— BEGIN Entries shown —

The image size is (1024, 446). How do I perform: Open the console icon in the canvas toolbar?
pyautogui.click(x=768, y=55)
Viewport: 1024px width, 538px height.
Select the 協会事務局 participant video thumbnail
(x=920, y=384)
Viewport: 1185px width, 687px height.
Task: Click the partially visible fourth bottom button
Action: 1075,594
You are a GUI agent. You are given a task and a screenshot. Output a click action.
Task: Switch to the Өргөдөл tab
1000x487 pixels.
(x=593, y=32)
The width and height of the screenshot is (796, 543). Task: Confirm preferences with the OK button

— END Entries shown —
— BEGIN Entries shown —

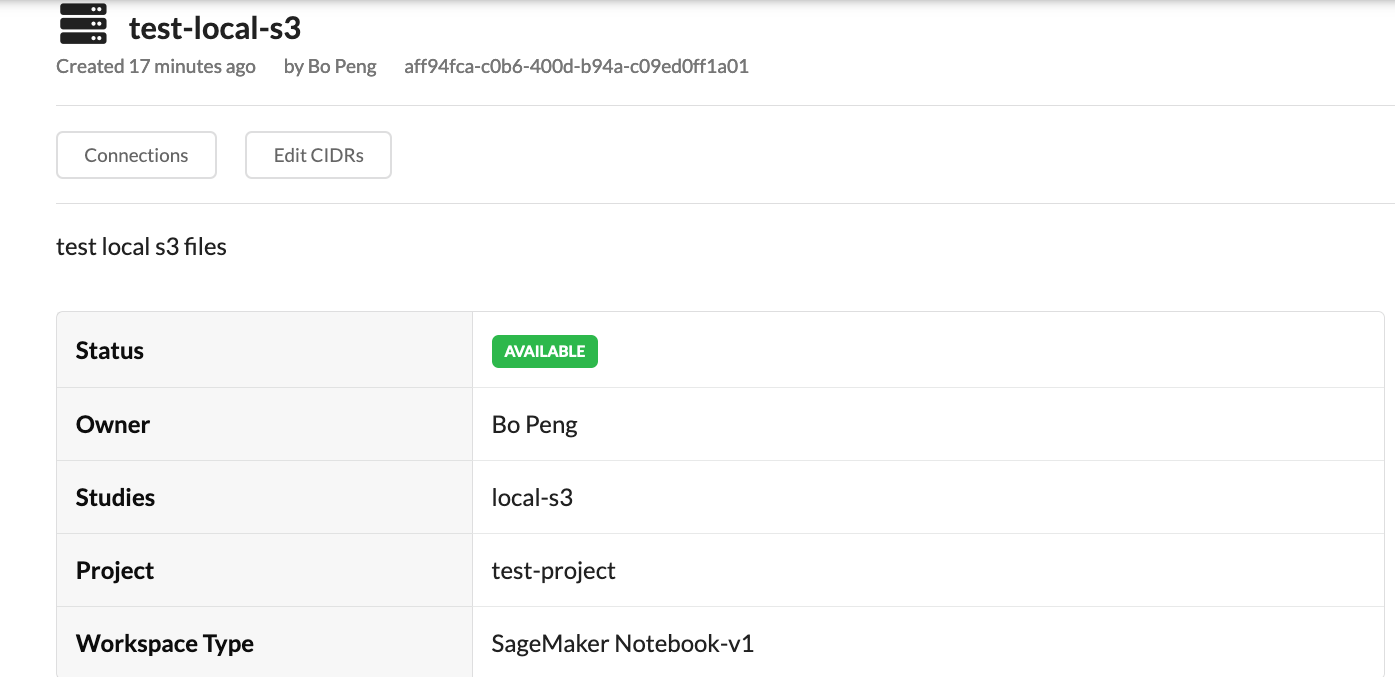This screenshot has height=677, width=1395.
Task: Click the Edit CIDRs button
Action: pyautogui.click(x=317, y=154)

— END Entries shown —

> **Exercise**: Show every line from the rows above that contains the string "Viewport", copied in full.

> **Written solution**:
Viewport: 1024px width, 538px height.
Viewport: 1185px width, 687px height.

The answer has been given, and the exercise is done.